Generally, in high performance situations you want to use (a). But in more complex, distributed systems, you want to use a model like (b), because the backend tier may not trust the front end tiers

to make all the necessary decisions (e.g. coarse grained vs. fine grained authorizations). In these scenarios though, you may not be passing around Kerberos tickets, but rather JWTs and SAML assertions.






kool posted this 26 September 2018

As the other replies have pointed out, you use delegation when you want the data access decisions to be made at the data source.


This topic is so confusing I wrote a blog post on it which may be helpful.


Good luck!





Mahdi posted this 27 September 2018

Thanks for the replies. Very informative indeed. However I am still not confident that I understood completely. So I may have some other questions. I may look like silly by asking these questions but go ahead, call me that.. Kill me but make me understand :)

@staveled: So DB1 will need to know if the user is entitled to see the contents or not. Ok, that is fair enough. But why WEB1 should talk on behalf if the user? The user has a valid TGT, so he can ask for a TGS and once he got the TGS, he goes to DB1, ACL check and bla bla bla. As long as the user has a valid TGT, he will not need to re-enter the credentials. so we can say the user could simply go directly to DB1. Isn't that true?

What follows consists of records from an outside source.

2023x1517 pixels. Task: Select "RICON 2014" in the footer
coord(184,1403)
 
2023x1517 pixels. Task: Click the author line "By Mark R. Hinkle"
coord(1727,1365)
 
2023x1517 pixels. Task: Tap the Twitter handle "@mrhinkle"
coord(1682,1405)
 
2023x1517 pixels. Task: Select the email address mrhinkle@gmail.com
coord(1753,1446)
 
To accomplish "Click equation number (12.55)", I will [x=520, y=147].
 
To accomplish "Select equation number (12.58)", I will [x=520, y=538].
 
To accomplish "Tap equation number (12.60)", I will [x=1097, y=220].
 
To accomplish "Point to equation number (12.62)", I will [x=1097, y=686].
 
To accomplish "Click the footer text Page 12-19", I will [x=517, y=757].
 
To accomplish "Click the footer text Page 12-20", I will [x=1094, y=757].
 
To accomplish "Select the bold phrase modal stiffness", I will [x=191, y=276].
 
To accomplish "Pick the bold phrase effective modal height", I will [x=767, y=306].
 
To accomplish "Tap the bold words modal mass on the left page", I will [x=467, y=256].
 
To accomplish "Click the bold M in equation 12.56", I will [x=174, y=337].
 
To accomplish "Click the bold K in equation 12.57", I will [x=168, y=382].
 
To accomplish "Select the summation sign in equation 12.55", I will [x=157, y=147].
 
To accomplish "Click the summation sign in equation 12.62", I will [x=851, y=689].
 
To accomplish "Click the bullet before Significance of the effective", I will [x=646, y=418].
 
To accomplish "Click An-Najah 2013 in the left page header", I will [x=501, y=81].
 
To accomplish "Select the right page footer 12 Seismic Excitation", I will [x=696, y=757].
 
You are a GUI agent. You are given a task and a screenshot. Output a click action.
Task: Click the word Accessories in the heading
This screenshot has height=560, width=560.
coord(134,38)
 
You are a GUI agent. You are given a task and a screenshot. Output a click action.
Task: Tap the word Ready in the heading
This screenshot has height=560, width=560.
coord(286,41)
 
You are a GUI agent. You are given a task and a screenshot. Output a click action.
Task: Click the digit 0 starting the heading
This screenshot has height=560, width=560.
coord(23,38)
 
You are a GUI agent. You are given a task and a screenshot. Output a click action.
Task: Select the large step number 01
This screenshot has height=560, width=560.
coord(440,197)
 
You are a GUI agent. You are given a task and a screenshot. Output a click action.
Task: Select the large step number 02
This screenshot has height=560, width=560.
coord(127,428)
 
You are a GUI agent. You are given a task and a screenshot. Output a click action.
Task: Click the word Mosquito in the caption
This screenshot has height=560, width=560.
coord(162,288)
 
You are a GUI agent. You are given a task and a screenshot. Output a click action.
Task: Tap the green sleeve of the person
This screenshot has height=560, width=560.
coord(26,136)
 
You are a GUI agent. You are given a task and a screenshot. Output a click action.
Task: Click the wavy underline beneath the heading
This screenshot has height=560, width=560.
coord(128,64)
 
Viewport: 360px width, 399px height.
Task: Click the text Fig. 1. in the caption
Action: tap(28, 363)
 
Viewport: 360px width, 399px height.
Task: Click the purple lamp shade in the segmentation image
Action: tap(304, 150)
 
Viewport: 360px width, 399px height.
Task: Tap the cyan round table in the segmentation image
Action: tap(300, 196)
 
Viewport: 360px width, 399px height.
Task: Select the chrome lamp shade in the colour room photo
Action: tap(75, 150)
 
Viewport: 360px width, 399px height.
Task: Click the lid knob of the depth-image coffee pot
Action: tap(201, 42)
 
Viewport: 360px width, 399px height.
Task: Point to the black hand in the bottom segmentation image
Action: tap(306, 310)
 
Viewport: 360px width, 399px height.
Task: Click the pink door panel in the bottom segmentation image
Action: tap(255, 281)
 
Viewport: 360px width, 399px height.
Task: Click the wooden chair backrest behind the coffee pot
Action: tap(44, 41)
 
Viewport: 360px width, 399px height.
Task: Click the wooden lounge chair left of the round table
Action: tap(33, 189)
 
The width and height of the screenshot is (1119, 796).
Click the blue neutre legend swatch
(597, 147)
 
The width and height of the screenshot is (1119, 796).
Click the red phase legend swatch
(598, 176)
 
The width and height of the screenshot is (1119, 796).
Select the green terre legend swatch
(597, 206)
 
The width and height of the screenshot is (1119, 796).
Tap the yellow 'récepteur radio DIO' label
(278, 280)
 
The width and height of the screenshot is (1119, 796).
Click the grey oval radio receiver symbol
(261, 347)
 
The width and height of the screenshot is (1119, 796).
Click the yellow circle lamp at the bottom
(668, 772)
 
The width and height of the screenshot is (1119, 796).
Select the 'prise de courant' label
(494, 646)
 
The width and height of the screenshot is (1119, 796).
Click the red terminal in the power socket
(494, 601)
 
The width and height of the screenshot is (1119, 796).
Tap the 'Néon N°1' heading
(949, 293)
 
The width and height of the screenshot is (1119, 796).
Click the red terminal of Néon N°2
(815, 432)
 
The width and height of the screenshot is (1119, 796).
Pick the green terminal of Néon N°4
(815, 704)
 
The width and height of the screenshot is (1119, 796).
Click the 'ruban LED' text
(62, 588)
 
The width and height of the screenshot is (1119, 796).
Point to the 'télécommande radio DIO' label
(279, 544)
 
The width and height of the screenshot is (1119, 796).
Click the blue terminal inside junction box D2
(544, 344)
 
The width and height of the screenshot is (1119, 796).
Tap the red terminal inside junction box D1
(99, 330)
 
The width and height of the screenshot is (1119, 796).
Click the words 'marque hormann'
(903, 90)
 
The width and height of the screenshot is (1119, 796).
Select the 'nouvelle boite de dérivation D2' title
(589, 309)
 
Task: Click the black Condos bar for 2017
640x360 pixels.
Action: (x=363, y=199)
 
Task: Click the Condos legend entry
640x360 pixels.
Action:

@ken: Exactlly..Since we are not dealing with a 'Trusted Subsystem', Kerberos Delegation will comes into play. So the DB1 should know if the user has access or not. Ok can you please clarify these questions:

  • In this case, you are saying that we have two level of ACLs, one at WEB1, one at DB1, is that true?
  • In this exmple, DB1 will need to verify the user identity. Can this identity not be verified when the user talk directly with DB1 with his own TGT? What is the reason that we have to allow WEB1 to talk to DB1 one behalf of user? Is this because the user has not netwok access to DB1? is it because the user do not go to KDC to request for a TGS? what benefits does it have Kerberos Delegation?

@Kool Thanks for the lovely article! read through that. But still I have the same question as I mentioned above. I am still confused that what benefits Kerberos Delegation can provide? I can claim that the user can simply go to KDC, request a TGS for DB1. In that case DB1 not only can verify the authenticity of the user (because it is verified by KDC), but also DB1 is not relying on a third party system like WEB1. 


Thanks a lot for your contributions.

ken posted this 27 September 2018

IN a two tier system, the client talks to web tier (using a browser), and the web tier talks to the database tier. The client doesn’t have any connectivity, nor a client application, that can talk

to the DB directly. The DB tier returns the raw data results to the web tier, and the web tier then formats this data in to a suitable presentation for the client.




Icolan posted this 30 September 2018

As long as the user has a valid TGT, he will not need to re-enter the

credentials. so we can say the user could simply go directly to DB1.